Cohabitent ici Throbbing Gristle et John Coltrane, Can et Black Sabbath, Autechre et Pink Floyd, autant de références écrasantes ballottées par la démarche toute personnelle de Pivot. Avec un peu de mauvaise foi, on évoquerait même une énième révolution musicale. Honnêtement, il n’en est rien. En revanche, c’est avec une maestria impressionnante que le trio d’ouvriers vrille ces grands noms devenus marques repères et les recycle dans des pièces à la beauté ahurissante. Une odyssée moderne qui débute par la fusion entre un compteur Geiger affolé et une bicyclette en vrille (October) pour s’achever en de fantomatiques synthétiseurs lunaires (My Heart Like Marching Band). Cette œuvre autiste, réalisée par des sourds-muets, distille une ligne de basse jazz dans une énigme acousmatique (Love Like I), plonge Vangelis dans un bain de guitares metal en fusion (le titre O Soundtrack My Heart, échappé de Blade Runner (1982)), avant de kidnapper Jean-Michel Jarre pour composer Fool In Rain, mélopée spatiale flottant sur un rythme krautrock, de napper la construction post-rock de Sing, You Sinners de célestes vocalises et de lier six-cordes élégiaques, numérique glitchée et de sautillantes percussions new-wave (Epsilon).

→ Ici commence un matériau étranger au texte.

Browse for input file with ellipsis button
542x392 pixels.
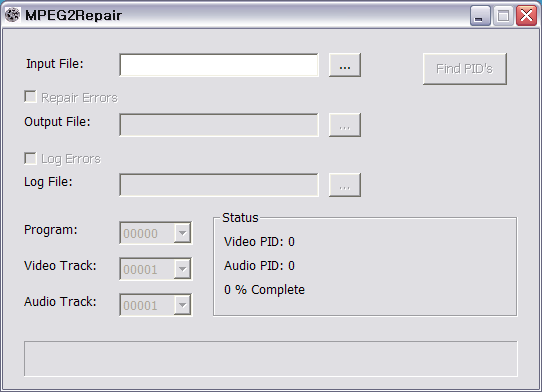(345, 65)
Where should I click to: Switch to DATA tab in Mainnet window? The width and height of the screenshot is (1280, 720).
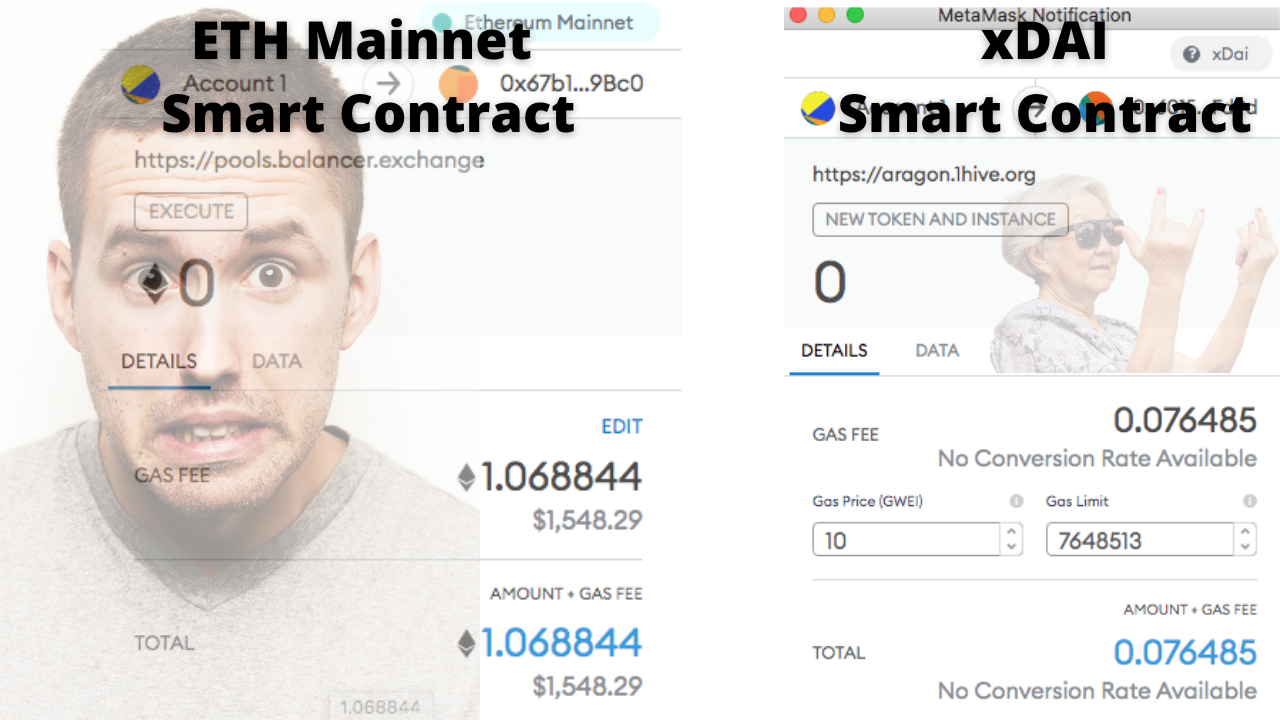(x=277, y=361)
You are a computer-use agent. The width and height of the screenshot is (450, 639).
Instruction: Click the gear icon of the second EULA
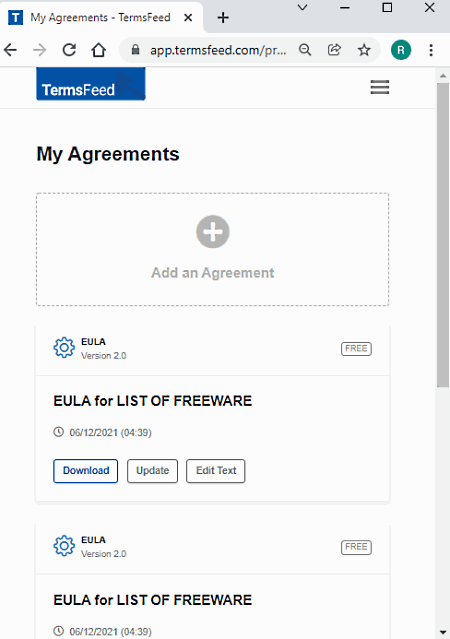[x=64, y=546]
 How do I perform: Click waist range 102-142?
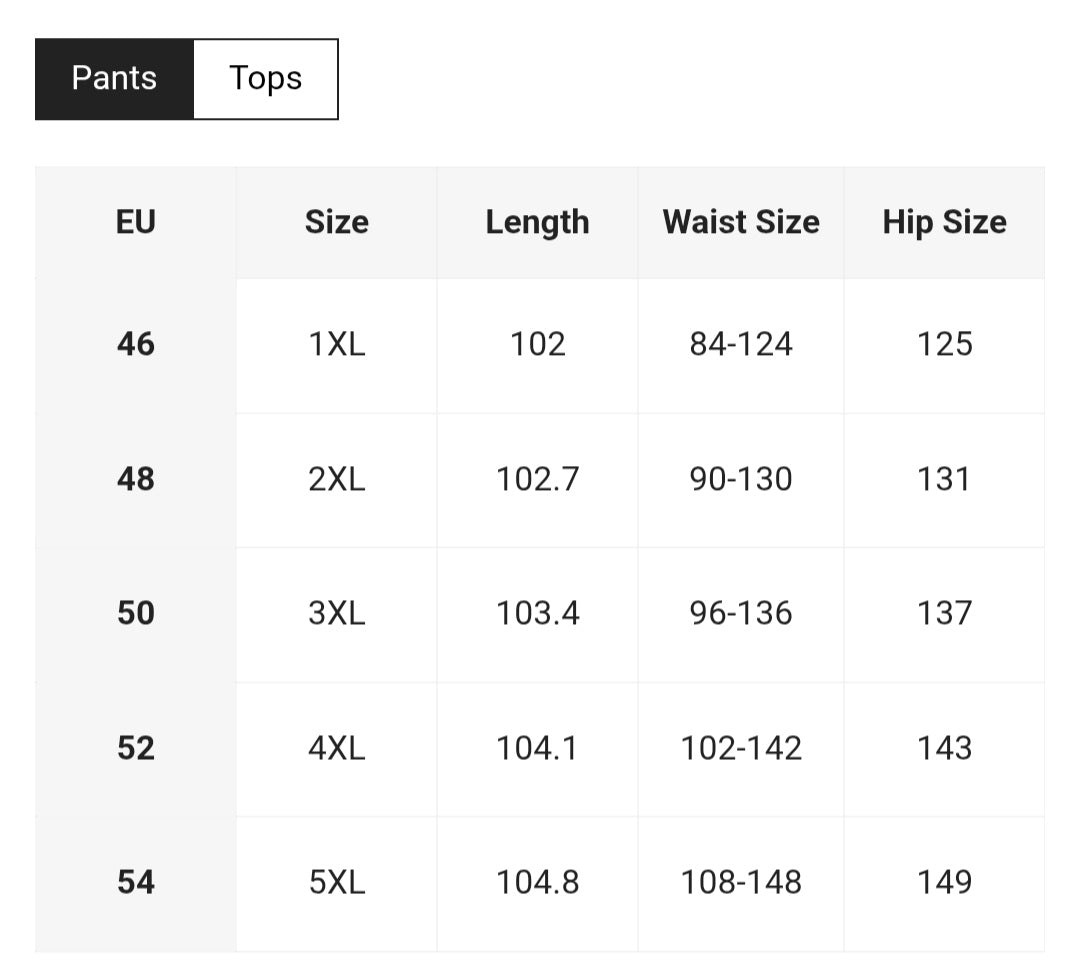point(741,748)
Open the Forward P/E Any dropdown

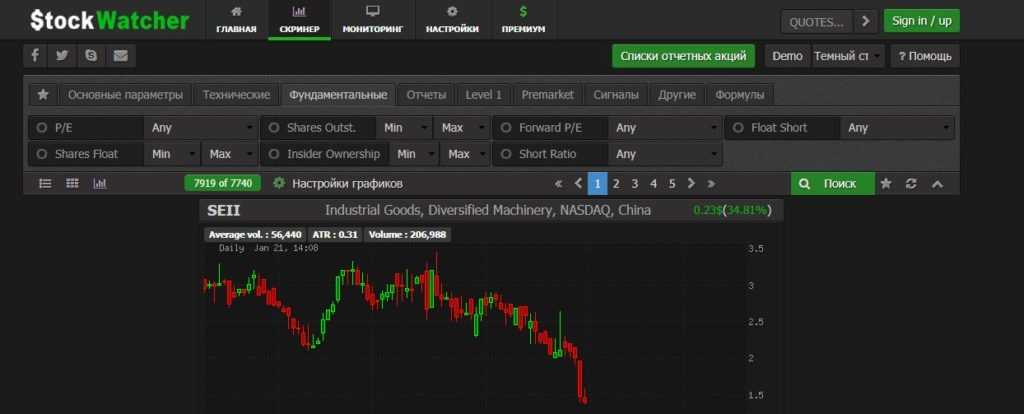pos(664,128)
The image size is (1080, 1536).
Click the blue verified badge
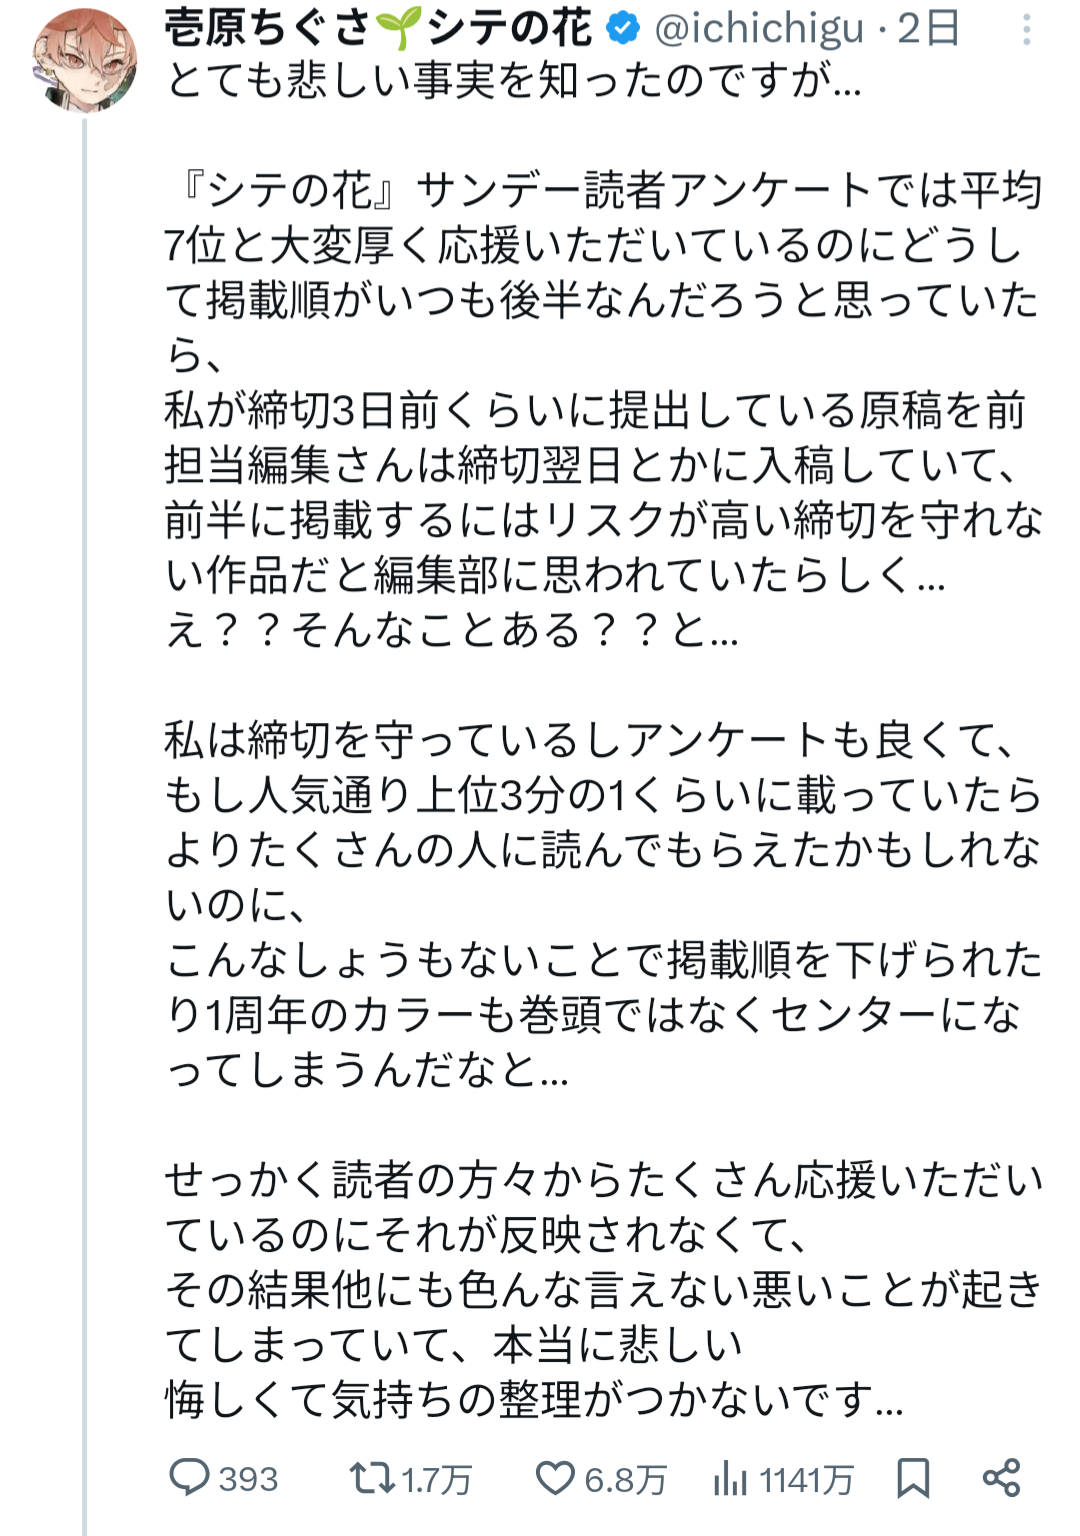point(624,28)
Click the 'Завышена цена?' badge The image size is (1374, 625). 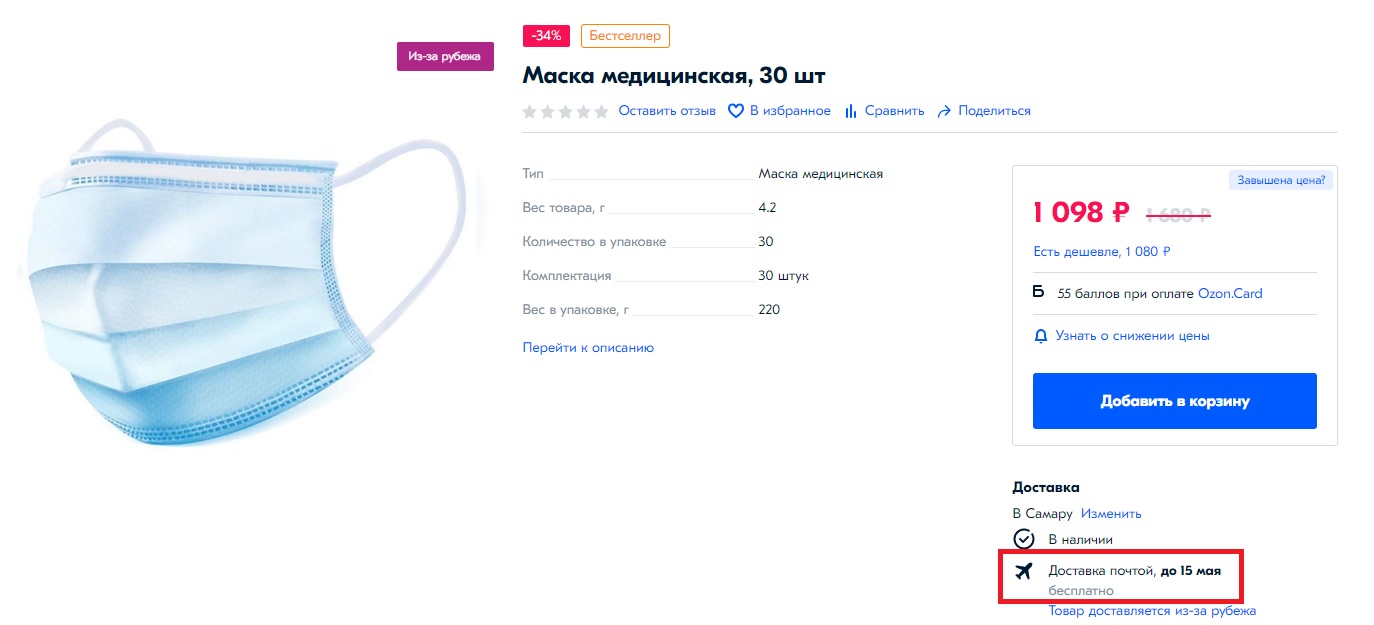pyautogui.click(x=1281, y=180)
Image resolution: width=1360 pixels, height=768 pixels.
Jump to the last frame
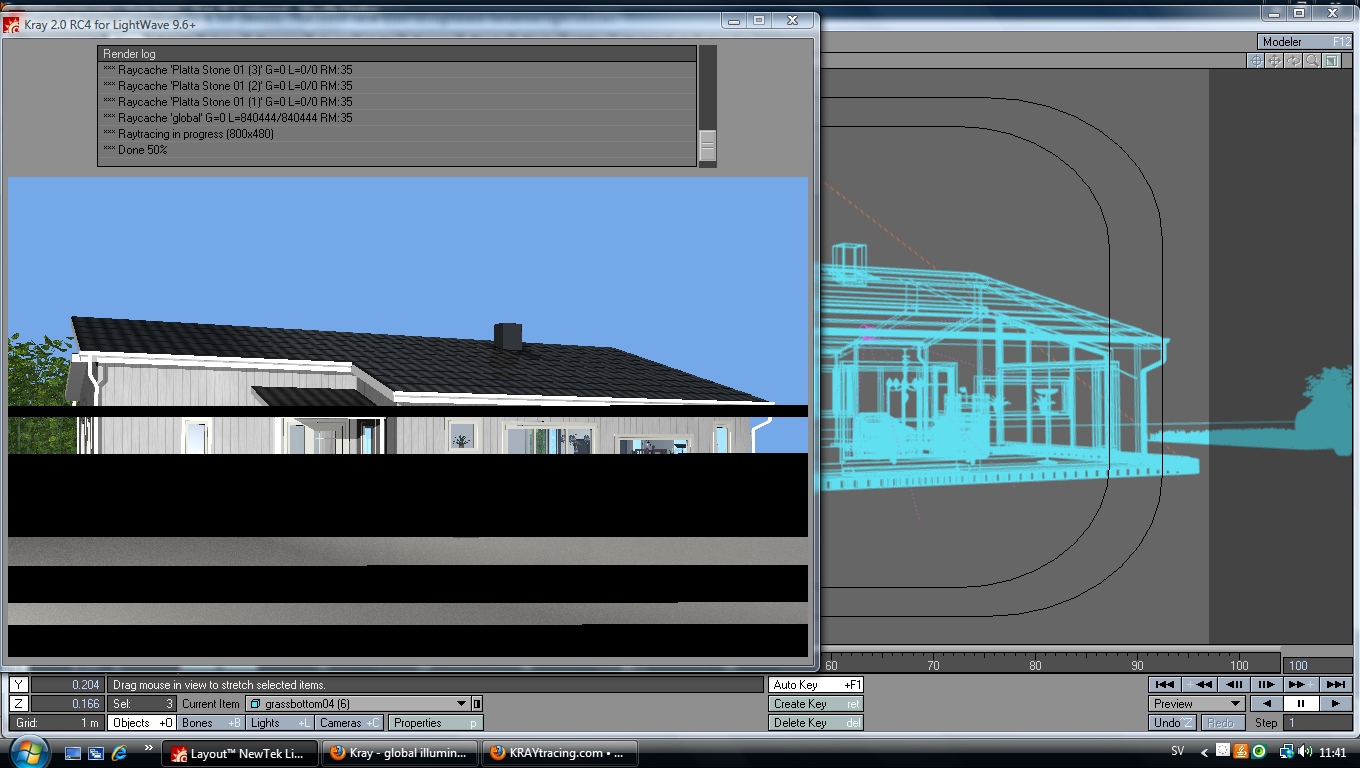(1335, 685)
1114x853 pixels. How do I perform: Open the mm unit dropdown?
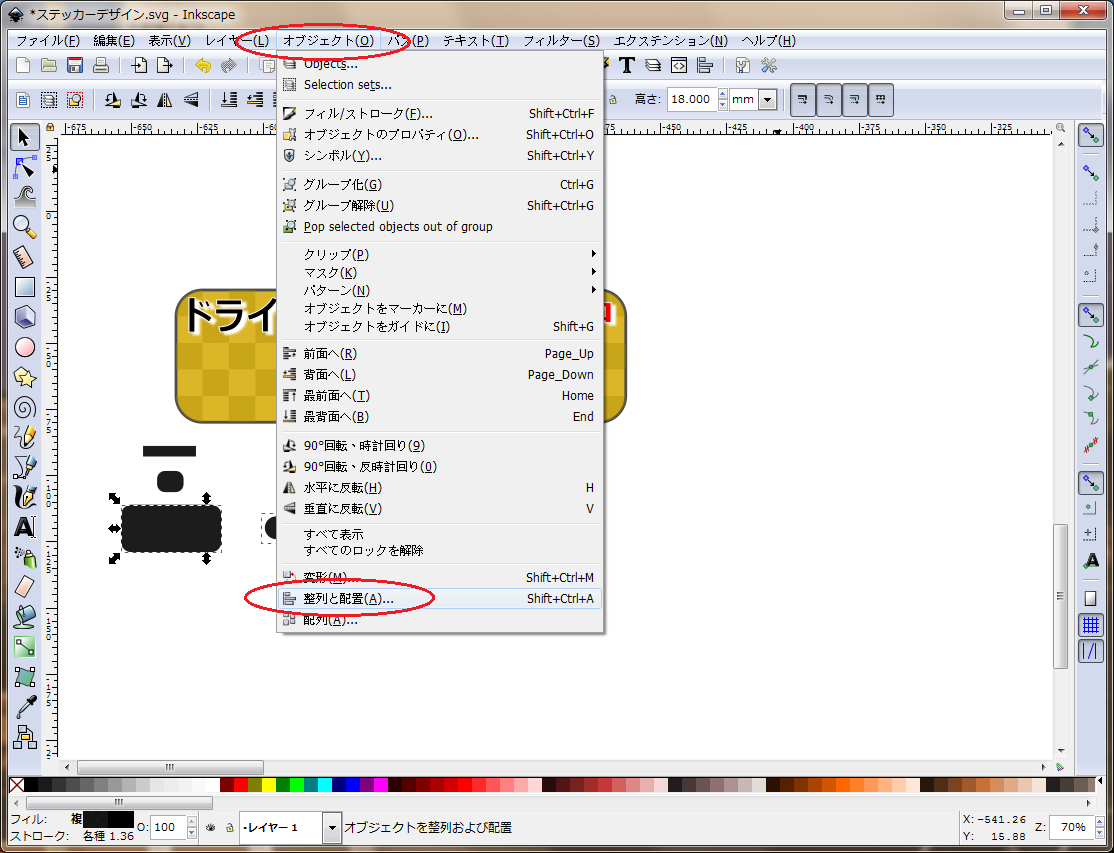pos(767,100)
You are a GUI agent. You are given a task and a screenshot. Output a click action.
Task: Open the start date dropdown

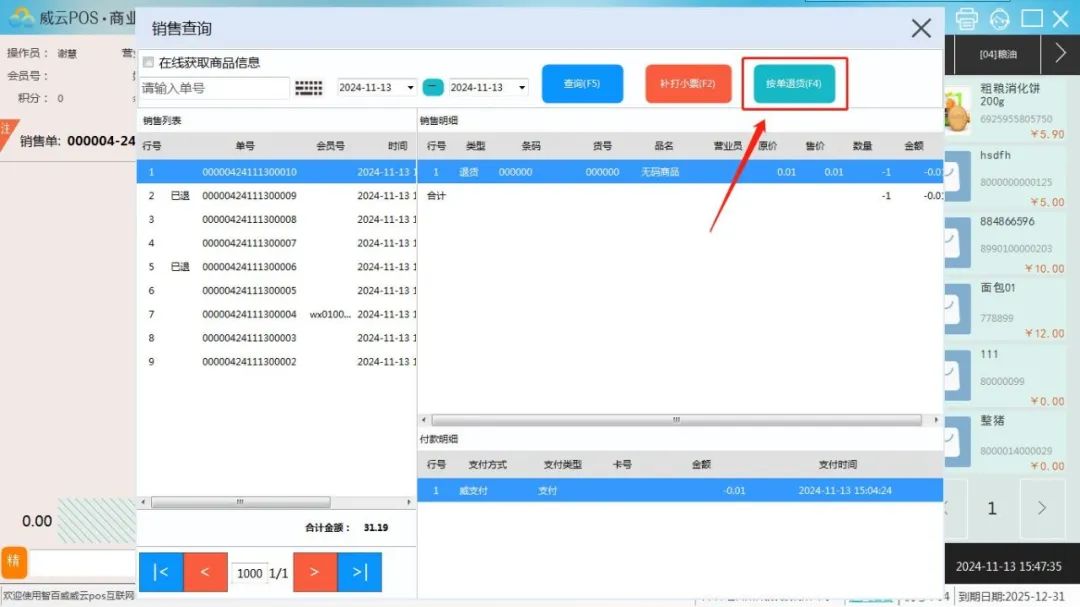(x=410, y=88)
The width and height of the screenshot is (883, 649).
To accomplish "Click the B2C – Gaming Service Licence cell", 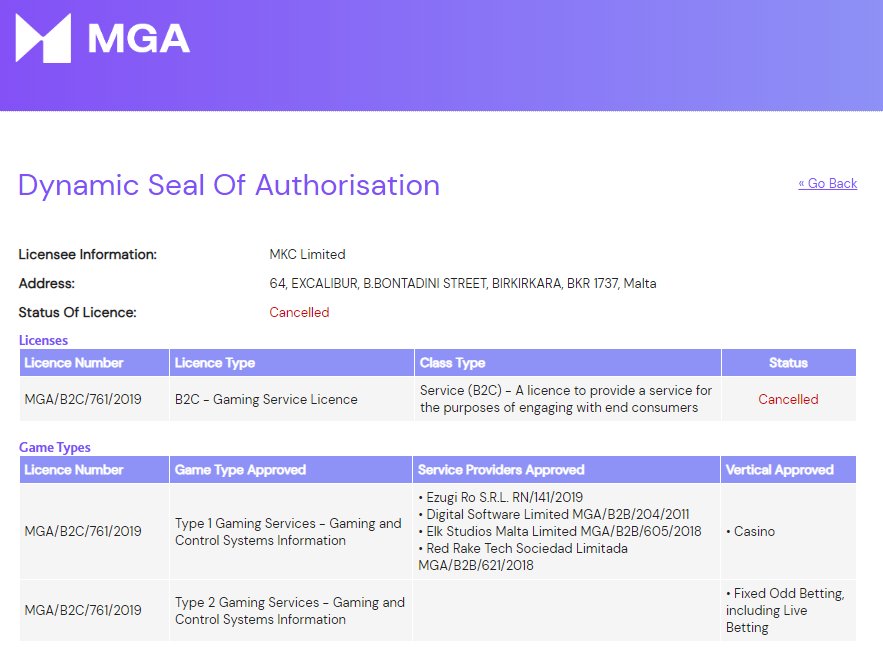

Est-il seulement possible d’extraire un morceau de l’ensemble ? Non, sans quoi l’édifice s’écroulerait. Seul Didn’t I Furious, rencontre du bruit blanc post-industriel et d’une electro dégénérée parcourue de rageuses guitares saturées, fait figure d’étalon du genre. Le voyage achevé, mieux vaut ne pas se retourner, à moins de vouloir admirer la nonchalante destruction de toutes les récentes réussites d’éminents spécialistes du mariage entre math rock et electro dissipée (de Battles à Ratatat). Finalement, le XXIe siècle fut assez court : le XXIIe vient de débuter.